Il cardinale Walter Kasper, un collaboratore del Papa ed ex presidente del Ponticio Consiglio per l'Unità dei Cristiani, ha tentato di allentare le tensioni della scorsa settimana.
Parlando ad una cena con il dottor R. Williams, ha detto che l'ordinazione di tre ex pastori anglicani non ha rappresentanto un "giorno della vittoria", ma "un giorno di penitenza". [penitenza per che cosa, eminenza? Per aver convertito alcuni anglicani? O il suo era il solito buonismo? O un mieloso tentativo diplomatico di edulcorare la pillola? Comunque sia, l’importante è che le conversioni e le ordinazioni siano iniziate!
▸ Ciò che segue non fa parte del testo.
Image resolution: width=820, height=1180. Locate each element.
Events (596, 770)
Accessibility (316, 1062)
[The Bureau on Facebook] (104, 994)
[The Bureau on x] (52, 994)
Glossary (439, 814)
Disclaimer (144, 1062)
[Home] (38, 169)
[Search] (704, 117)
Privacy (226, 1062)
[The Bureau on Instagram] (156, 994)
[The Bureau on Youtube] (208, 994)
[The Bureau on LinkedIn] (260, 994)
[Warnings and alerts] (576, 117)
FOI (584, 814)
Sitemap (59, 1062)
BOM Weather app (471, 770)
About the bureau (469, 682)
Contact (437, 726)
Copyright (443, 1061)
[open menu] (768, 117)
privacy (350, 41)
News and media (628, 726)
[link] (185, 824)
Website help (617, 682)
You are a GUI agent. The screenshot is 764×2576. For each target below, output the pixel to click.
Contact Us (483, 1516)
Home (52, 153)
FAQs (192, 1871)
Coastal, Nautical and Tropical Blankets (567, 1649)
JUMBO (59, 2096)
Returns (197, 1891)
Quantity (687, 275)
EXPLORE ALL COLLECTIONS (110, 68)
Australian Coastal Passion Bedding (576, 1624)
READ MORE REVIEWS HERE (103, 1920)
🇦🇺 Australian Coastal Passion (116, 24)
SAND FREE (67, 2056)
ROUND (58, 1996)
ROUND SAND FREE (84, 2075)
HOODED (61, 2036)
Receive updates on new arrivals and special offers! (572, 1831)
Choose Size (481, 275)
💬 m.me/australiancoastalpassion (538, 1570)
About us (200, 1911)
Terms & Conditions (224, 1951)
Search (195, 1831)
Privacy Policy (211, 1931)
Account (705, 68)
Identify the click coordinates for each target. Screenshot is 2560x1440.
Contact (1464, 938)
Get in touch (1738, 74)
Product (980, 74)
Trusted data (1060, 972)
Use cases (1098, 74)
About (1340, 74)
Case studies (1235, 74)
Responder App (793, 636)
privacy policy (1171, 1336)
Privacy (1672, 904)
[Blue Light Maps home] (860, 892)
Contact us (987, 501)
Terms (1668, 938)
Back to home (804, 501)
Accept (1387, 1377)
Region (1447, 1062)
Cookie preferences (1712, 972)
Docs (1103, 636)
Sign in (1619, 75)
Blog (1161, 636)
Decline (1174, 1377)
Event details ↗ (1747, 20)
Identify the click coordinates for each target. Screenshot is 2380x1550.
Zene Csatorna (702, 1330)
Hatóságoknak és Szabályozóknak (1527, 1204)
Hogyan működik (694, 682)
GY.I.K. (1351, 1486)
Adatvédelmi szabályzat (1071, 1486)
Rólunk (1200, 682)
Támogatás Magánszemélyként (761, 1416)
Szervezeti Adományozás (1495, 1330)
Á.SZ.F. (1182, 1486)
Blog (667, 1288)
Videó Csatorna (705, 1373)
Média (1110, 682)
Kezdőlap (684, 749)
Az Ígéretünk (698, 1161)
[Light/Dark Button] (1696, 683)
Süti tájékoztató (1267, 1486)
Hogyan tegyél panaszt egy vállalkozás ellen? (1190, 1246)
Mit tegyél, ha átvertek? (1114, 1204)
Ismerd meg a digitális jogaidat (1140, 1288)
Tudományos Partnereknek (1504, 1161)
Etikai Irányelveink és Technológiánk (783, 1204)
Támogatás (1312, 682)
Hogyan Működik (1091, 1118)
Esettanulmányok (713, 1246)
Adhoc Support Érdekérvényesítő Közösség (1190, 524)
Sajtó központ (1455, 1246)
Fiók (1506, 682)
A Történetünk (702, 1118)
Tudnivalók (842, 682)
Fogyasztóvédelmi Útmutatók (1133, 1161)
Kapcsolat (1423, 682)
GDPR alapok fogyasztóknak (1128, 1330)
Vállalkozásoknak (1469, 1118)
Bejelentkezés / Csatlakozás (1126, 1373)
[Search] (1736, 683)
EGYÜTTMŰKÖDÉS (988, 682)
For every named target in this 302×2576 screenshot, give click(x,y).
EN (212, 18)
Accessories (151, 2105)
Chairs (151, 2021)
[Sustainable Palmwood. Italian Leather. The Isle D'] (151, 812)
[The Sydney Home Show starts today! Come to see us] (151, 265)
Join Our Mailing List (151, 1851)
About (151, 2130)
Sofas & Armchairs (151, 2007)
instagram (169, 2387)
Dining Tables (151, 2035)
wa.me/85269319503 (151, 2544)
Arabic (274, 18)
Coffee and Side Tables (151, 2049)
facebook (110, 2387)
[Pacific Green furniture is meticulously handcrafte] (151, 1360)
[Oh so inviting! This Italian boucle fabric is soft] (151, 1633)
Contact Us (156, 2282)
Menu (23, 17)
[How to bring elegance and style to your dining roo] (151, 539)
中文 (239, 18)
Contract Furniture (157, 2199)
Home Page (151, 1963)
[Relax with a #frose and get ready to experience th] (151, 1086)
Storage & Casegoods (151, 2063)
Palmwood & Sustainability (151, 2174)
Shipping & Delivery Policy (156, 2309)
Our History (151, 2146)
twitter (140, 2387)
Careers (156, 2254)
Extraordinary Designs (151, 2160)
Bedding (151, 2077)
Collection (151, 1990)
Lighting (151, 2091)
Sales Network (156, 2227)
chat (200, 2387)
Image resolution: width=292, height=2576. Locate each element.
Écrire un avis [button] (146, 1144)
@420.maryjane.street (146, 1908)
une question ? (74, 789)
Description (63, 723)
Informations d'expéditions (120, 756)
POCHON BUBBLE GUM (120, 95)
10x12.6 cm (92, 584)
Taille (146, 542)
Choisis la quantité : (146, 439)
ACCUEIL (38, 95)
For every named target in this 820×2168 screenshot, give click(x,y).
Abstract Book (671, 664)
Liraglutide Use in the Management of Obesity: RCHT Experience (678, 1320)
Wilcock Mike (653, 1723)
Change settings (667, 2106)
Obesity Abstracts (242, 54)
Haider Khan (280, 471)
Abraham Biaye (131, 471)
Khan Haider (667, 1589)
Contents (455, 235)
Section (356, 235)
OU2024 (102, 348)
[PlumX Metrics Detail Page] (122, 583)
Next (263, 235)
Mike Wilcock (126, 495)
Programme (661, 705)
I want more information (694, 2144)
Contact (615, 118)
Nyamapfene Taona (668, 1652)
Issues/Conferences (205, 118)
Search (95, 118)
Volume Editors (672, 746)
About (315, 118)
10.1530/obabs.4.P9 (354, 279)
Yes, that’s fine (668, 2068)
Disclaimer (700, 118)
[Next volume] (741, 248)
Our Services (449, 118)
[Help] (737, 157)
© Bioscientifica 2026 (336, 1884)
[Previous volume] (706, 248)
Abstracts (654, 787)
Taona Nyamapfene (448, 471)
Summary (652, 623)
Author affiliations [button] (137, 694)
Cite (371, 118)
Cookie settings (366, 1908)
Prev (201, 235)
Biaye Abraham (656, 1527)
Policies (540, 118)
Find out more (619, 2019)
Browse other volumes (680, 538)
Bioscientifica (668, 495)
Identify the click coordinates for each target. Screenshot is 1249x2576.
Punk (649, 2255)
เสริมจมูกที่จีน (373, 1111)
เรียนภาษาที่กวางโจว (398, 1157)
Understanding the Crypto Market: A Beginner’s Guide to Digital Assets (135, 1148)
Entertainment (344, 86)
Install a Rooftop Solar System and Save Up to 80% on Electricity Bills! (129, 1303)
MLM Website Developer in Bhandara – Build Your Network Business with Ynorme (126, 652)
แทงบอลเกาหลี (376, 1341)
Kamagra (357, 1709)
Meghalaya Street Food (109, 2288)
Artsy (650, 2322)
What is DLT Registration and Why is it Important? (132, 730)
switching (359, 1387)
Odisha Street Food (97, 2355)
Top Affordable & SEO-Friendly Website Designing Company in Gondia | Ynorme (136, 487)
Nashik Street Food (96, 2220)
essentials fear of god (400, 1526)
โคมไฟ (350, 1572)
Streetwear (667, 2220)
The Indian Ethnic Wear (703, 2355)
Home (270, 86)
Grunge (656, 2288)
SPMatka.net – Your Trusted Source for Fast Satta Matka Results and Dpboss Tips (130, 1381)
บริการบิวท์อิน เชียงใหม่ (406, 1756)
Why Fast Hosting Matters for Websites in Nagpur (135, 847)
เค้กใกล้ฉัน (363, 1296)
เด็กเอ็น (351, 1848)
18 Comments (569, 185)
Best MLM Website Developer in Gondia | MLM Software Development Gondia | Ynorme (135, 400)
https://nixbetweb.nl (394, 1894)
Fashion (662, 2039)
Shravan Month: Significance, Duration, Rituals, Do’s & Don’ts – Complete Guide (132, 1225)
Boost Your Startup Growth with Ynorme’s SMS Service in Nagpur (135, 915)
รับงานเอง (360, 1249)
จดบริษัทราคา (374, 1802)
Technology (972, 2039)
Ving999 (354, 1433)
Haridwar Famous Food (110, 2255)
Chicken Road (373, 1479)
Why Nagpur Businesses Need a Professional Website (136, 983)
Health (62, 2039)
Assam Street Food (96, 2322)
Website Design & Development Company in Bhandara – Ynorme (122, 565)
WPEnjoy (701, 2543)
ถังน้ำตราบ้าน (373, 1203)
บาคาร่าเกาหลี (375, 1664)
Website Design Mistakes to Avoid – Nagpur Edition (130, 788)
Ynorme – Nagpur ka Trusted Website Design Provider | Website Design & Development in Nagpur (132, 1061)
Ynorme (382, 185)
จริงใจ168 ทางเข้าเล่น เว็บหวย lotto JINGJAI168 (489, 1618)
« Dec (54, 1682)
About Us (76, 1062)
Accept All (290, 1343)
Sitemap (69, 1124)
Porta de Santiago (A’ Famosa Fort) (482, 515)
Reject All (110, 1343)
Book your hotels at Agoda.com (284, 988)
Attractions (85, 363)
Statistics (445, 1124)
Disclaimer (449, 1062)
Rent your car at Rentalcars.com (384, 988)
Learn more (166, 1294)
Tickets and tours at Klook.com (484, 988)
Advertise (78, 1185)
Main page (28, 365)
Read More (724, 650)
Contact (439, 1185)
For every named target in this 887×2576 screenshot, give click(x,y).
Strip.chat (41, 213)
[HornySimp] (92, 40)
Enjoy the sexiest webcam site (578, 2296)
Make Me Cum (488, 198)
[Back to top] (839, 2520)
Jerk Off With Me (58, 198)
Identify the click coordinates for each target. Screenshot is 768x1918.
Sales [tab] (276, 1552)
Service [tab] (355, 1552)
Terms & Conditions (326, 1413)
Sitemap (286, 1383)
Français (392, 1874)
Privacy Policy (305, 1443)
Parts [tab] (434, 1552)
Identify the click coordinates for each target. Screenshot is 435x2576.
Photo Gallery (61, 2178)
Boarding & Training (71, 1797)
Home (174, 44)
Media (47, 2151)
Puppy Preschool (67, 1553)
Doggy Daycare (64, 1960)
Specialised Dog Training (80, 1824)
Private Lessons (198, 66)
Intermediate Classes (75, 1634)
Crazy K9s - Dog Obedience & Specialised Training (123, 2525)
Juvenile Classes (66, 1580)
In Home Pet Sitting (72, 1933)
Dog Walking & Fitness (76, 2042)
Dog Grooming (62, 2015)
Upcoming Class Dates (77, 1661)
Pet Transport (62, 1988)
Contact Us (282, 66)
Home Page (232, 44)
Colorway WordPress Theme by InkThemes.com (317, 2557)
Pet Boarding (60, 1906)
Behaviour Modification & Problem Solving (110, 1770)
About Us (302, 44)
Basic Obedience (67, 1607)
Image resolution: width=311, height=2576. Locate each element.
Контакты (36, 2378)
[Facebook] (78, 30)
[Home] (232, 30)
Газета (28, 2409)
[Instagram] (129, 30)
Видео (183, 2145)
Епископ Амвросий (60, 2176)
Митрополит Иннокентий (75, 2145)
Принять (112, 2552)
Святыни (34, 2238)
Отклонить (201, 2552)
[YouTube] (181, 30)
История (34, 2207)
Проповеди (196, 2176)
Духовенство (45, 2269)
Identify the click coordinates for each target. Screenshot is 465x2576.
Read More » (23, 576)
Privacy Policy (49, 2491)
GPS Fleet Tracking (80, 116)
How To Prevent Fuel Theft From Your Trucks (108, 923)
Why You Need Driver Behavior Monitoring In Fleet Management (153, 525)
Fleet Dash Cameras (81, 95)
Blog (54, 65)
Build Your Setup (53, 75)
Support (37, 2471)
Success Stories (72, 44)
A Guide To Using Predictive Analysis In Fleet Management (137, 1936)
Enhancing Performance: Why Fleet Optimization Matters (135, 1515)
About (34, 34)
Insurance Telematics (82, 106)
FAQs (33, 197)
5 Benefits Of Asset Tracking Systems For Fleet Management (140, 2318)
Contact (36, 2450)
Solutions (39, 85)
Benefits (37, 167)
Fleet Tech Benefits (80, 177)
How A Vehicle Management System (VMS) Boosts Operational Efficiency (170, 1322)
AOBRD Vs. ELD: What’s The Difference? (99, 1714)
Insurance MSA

E, lo faccia dire a noi: vittoria! (e non la Regina, ben inteso!)].
.
fonte: Amici di Papa Ratzinger 4
ps. ove possibile nella traduzione abbiamo sostituito la parola "chiesa" (quando il termine originale church era usato in riferimento a quella non Cattolica) con la perifrasi più appropriata "Comunione anglicana"; lo stesso con la parola "vescovo".